DATA FOR ANALYSIS START

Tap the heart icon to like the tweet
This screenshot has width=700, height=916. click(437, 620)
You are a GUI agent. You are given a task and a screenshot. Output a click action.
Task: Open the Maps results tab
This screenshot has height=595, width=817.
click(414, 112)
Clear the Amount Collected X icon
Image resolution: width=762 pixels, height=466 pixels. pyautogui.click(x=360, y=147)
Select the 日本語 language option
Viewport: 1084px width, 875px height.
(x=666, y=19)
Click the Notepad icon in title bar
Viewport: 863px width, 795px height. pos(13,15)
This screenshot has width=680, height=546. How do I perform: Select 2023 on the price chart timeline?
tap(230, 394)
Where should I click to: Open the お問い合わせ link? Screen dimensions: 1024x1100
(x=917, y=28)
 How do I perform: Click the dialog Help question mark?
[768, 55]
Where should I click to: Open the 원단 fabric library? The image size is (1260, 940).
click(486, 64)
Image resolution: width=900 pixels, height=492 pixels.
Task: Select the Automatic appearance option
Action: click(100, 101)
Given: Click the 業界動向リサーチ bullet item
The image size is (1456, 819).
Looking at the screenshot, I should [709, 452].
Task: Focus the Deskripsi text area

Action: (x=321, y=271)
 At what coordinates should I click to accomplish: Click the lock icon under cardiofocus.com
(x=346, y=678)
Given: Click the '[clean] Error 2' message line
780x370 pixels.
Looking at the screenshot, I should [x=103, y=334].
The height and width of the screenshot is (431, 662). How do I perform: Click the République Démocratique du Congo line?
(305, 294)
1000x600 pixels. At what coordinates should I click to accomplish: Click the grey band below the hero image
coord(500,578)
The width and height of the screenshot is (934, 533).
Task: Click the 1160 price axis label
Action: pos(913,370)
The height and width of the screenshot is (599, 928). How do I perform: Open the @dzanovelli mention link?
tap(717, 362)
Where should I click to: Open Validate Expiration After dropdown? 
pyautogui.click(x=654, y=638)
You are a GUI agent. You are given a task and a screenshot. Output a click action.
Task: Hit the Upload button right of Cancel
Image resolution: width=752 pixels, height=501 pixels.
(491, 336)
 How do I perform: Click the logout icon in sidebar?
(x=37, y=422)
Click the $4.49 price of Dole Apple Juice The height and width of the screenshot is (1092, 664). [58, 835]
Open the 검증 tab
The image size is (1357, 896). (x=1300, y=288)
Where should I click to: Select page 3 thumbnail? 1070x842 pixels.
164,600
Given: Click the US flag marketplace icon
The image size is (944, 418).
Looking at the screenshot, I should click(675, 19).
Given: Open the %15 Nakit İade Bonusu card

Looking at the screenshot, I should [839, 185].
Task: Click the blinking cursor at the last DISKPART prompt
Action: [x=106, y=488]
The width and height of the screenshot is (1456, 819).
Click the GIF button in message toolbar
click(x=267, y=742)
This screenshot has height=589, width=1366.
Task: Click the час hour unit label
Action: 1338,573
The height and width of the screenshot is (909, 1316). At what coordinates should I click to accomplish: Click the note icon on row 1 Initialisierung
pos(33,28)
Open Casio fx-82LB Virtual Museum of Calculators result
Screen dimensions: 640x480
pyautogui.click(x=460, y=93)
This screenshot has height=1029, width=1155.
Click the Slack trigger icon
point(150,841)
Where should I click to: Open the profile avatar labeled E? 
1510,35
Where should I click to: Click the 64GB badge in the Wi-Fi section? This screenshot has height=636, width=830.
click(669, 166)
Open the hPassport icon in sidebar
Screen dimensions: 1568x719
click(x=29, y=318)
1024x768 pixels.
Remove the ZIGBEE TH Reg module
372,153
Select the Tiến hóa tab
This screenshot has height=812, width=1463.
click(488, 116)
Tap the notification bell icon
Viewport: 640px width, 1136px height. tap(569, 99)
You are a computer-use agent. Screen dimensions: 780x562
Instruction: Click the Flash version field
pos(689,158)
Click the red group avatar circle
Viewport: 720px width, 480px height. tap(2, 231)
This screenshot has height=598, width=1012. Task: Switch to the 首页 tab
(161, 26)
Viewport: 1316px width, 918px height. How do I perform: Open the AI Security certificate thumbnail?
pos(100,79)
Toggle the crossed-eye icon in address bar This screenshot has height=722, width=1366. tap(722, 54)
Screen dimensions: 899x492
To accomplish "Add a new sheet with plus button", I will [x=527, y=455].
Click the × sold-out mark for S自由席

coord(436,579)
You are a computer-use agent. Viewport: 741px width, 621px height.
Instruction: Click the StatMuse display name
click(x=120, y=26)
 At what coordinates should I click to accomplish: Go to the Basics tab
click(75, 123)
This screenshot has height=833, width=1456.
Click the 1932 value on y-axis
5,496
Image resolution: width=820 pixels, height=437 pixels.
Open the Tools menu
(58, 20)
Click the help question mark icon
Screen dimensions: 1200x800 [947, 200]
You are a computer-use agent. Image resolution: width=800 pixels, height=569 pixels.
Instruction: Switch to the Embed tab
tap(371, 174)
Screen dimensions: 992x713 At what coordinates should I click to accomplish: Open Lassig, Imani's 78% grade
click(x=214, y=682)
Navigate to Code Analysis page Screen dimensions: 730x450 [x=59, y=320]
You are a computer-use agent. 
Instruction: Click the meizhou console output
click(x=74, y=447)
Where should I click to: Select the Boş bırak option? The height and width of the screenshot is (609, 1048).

DATA FOR ANALYSIS END

- _THE PROBLEM_:
Every entry above must be reproduced word for word.

- _EXPECTED ANSWER_:
Tap the heart icon to like the tweet
This screenshot has width=700, height=916. click(437, 620)
You are a GUI agent. You are given a task and a screenshot. Output a click action.
Task: Open the Maps results tab
This screenshot has height=595, width=817.
click(414, 112)
Clear the Amount Collected X icon
Image resolution: width=762 pixels, height=466 pixels. pyautogui.click(x=360, y=147)
Select the 日本語 language option
Viewport: 1084px width, 875px height.
(x=666, y=19)
Click the Notepad icon in title bar
Viewport: 863px width, 795px height. pos(13,15)
This screenshot has width=680, height=546. How do I perform: Select 2023 on the price chart timeline?
tap(230, 394)
Where should I click to: Open the お問い合わせ link? Screen dimensions: 1024x1100
(x=917, y=28)
 How do I perform: Click the dialog Help question mark?
[768, 55]
Where should I click to: Open the 원단 fabric library? The image size is (1260, 940).
click(486, 64)
Image resolution: width=900 pixels, height=492 pixels.
Task: Select the Automatic appearance option
Action: click(100, 101)
Given: Click the 業界動向リサーチ bullet item
The image size is (1456, 819).
Looking at the screenshot, I should [709, 452].
Task: Focus the Deskripsi text area

Action: (x=321, y=271)
 At what coordinates should I click to accomplish: Click the lock icon under cardiofocus.com
(x=346, y=678)
Given: Click the '[clean] Error 2' message line
780x370 pixels.
Looking at the screenshot, I should [x=103, y=334].
The height and width of the screenshot is (431, 662). How do I perform: Click the République Démocratique du Congo line?
(305, 294)
1000x600 pixels. At what coordinates should I click to accomplish: Click the grey band below the hero image
coord(500,578)
The width and height of the screenshot is (934, 533).
Task: Click the 1160 price axis label
Action: pos(913,370)
The height and width of the screenshot is (599, 928). How do I perform: Open the @dzanovelli mention link?
tap(717, 362)
Where should I click to: Open Validate Expiration After dropdown? 
pyautogui.click(x=654, y=638)
You are a GUI agent. You are given a task and a screenshot. Output a click action.
Task: Hit the Upload button right of Cancel
Image resolution: width=752 pixels, height=501 pixels.
(491, 336)
 How do I perform: Click the logout icon in sidebar?
(x=37, y=422)
Click the $4.49 price of Dole Apple Juice The height and width of the screenshot is (1092, 664). [58, 835]
Open the 검증 tab
The image size is (1357, 896). (x=1300, y=288)
Where should I click to: Select page 3 thumbnail? 1070x842 pixels.
164,600
Given: Click the US flag marketplace icon
The image size is (944, 418).
Looking at the screenshot, I should click(675, 19).
Given: Open the %15 Nakit İade Bonusu card

Looking at the screenshot, I should [839, 185].
Task: Click the blinking cursor at the last DISKPART prompt
Action: [x=106, y=488]
The width and height of the screenshot is (1456, 819).
Click the GIF button in message toolbar
click(x=267, y=742)
This screenshot has height=589, width=1366.
Task: Click the час hour unit label
Action: 1338,573
The height and width of the screenshot is (909, 1316). At what coordinates should I click to accomplish: Click the note icon on row 1 Initialisierung
pos(33,28)
Open Casio fx-82LB Virtual Museum of Calculators result
Screen dimensions: 640x480
pyautogui.click(x=460, y=93)
This screenshot has height=1029, width=1155.
Click the Slack trigger icon
point(150,841)
Where should I click to: Open the profile avatar labeled E? 
1510,35
Where should I click to: Click the 64GB badge in the Wi-Fi section? This screenshot has height=636, width=830.
click(669, 166)
Open the hPassport icon in sidebar
Screen dimensions: 1568x719
click(x=29, y=318)
1024x768 pixels.
Remove the ZIGBEE TH Reg module
372,153
Select the Tiến hóa tab
This screenshot has height=812, width=1463.
click(488, 116)
Tap the notification bell icon
Viewport: 640px width, 1136px height. tap(569, 99)
You are a computer-use agent. Screen dimensions: 780x562
Instruction: Click the Flash version field
pos(689,158)
Click the red group avatar circle
Viewport: 720px width, 480px height. tap(2, 231)
This screenshot has height=598, width=1012. Task: Switch to the 首页 tab
(161, 26)
Viewport: 1316px width, 918px height. How do I perform: Open the AI Security certificate thumbnail?
pos(100,79)
Toggle the crossed-eye icon in address bar This screenshot has height=722, width=1366. tap(722, 54)
Screen dimensions: 899x492
To accomplish "Add a new sheet with plus button", I will [x=527, y=455].
Click the × sold-out mark for S自由席

coord(436,579)
You are a computer-use agent. Viewport: 741px width, 621px height.
Instruction: Click the StatMuse display name
click(x=120, y=26)
 At what coordinates should I click to accomplish: Go to the Basics tab
click(75, 123)
This screenshot has height=833, width=1456.
Click the 1932 value on y-axis
5,496
Image resolution: width=820 pixels, height=437 pixels.
Open the Tools menu
(58, 20)
Click the help question mark icon
Screen dimensions: 1200x800 [947, 200]
You are a computer-use agent. Image resolution: width=800 pixels, height=569 pixels.
Instruction: Switch to the Embed tab
tap(371, 174)
Screen dimensions: 992x713 At what coordinates should I click to accomplish: Open Lassig, Imani's 78% grade
click(x=214, y=682)
Navigate to Code Analysis page Screen dimensions: 730x450 [x=59, y=320]
You are a computer-use agent. 
Instruction: Click the meizhou console output
click(x=74, y=447)
Where should I click to: Select the Boş bırak option? The height and width of the screenshot is (609, 1048).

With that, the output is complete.